As to the fraud claims, the district court assumed fraud, but concluded that each was time-barred by a three-year statute of limitations. It should be remembered that the core of the fraud claims was that when Noel signed the note on May 25, 1983, he, at that time, had no intent to ever pay anything on the note. In this regard, the district court found that Western Gulf either knew, or should have known, by "mid-1985" that Noel never intended to make any payment on the note. RTC's position on this matter is that it really didn't know that on May 25, 1983, Noel didn't intend to repay the note until Noel was deposed in July, 1992, during the course of the present litigation, and that by the exercise of reasonable diligence Western Gulf could not have discovered the fraudulent intent before 1989, when certain documents were turned over to Western Gulf by Noel, and that such was within the three-year statute. All things considered, the date when Western Gulf knew, or should have known, that on May 25, 1983, Noel had no intention of ever paying anything on the note cannot be resolved on summary judgment.

20

Similarly, the ten factors to be considered in determining whether the corporate veil should be pierced and whether Mile High was the alter ego of Western Gulf presents, in our view, a fact question which, on the record before the district court, could not be resolved by summary judgment. The question of whether Mile High really is the alter ego of Western Gulf should first be properly decided before addressing the legal consequences thereof.

21

Another matter deserves some comment. In connection with Noel's claims for indemnity from Mile High based on the alter ego theory, RTC argues in this Court that under D'Oench, Dahone & Co. v. FDIC, 315 U.S. 447 (1942), and its progeny, the RTC and FDIC are not subject to claims or defenses which are based on transactions tending to mislead examiners or unrecorded agreements which are not properly reflected in the official books and records of a failed thrift or bank.
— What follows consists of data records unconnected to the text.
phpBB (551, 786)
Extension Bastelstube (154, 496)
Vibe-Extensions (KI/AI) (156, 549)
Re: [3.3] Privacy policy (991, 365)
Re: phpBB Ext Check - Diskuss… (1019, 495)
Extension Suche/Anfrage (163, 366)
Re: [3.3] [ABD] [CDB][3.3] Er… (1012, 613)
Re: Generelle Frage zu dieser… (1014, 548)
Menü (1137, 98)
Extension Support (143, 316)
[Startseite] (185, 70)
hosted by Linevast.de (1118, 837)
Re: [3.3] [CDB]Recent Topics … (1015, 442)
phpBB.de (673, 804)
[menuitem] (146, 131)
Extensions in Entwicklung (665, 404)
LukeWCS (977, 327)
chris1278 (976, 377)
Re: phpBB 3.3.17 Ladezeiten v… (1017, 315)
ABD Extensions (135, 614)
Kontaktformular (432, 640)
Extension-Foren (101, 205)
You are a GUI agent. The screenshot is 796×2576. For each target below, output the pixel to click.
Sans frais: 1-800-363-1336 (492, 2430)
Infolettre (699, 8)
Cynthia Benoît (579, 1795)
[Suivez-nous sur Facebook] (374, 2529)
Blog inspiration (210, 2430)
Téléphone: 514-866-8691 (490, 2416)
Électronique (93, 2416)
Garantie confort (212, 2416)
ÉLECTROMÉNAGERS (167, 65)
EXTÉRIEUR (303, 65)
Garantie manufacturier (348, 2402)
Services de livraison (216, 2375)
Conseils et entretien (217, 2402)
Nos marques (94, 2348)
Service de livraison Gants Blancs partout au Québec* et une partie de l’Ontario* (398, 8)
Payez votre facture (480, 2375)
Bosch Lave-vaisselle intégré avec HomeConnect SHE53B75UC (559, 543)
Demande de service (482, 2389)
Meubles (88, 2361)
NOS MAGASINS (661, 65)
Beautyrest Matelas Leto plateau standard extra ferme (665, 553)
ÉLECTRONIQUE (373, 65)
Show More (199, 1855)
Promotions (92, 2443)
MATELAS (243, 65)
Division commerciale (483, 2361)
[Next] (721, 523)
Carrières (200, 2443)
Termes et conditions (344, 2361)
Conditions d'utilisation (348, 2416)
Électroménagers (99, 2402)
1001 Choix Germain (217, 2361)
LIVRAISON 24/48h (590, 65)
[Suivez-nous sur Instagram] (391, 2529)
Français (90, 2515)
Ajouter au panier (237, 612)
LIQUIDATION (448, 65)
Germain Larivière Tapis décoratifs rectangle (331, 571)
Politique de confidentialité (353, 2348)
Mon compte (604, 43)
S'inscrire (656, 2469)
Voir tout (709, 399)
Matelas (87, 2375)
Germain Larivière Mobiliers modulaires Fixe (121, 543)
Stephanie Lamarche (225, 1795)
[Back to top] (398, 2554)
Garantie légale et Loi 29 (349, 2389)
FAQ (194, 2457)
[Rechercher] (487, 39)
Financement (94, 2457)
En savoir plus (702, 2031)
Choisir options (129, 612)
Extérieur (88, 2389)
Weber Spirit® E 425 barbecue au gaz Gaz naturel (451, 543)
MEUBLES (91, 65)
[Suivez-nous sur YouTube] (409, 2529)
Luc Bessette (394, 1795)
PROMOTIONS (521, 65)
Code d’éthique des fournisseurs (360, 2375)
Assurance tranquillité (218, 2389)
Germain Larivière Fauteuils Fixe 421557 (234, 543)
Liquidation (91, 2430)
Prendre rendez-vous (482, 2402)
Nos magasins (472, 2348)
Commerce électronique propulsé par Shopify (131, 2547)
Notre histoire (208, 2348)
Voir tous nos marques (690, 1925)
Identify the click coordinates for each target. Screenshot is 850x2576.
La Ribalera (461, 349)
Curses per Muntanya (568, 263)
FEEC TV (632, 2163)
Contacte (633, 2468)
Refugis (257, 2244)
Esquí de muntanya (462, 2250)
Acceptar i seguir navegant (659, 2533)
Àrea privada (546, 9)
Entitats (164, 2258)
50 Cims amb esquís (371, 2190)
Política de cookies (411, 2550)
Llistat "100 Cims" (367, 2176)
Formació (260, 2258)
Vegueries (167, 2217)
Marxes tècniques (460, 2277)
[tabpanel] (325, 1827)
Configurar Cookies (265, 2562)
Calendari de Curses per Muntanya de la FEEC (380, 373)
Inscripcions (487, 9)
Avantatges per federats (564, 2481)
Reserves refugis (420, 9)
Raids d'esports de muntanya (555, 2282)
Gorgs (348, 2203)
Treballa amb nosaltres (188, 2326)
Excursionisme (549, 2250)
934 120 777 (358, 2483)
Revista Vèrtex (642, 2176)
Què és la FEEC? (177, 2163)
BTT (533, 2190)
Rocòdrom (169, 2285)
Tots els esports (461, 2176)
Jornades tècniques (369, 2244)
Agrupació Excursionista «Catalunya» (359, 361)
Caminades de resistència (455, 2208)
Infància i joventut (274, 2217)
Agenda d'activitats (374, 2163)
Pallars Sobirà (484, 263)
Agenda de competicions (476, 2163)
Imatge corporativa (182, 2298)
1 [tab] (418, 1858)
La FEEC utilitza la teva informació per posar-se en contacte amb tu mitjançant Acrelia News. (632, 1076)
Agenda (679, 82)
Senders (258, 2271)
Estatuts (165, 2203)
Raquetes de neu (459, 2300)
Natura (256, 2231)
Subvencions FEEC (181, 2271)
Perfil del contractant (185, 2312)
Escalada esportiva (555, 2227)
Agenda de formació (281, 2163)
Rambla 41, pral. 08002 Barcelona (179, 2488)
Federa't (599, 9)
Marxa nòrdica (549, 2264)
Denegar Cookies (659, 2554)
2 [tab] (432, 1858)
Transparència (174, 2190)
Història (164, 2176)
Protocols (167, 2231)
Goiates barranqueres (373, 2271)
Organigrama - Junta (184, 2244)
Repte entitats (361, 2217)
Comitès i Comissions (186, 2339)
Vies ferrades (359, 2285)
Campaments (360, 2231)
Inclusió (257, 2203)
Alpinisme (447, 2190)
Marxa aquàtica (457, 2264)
In Noel's brief, counsel argues that all agreements relied on by Noel are fully documented in the official books and records of Western Gulf. We are uncertain whether this particular matter was addressed in the district court. We do know, however, that in its Memorandum Opinion and Order of March 22, 1994, there is no mention of D'Oench.

22

The judgment dismissing RTC's claim based on unjust enrichment is affirmed. The judgment dismissing the fraud claims and the claim based on the note is reversed and the case is remanded for further proceedings.

1

This order and judgment is not binding precedent, except under the doctrines of law of the case, res judicata, and collateral estoppel. The court generally disfavors the citation of orders and judgments; nevertheless, an order and judgment may be cited under the terms and conditions of the court's General Order filed November 29, 1993. 151 F.R.D. 470

2

Honorable Michael Burrage, District Judge of the Eastern and Northern Districts of Oklahoma, sitting by designation

3

On May 10, 1983, Pogue and Noel submitted a construction loan application to Western Gulf

4

The amended complaint also contained a new claim for breach of the covenant of good faith and fair dealings, which claim was later dismissed when RTC confessed Noel's motion to dismiss that particular claim

5

Specifically, the district court held it was "proper to treat Western Gulf and Mile High as the same entity for the purposes of resolving Noel's liability in this action."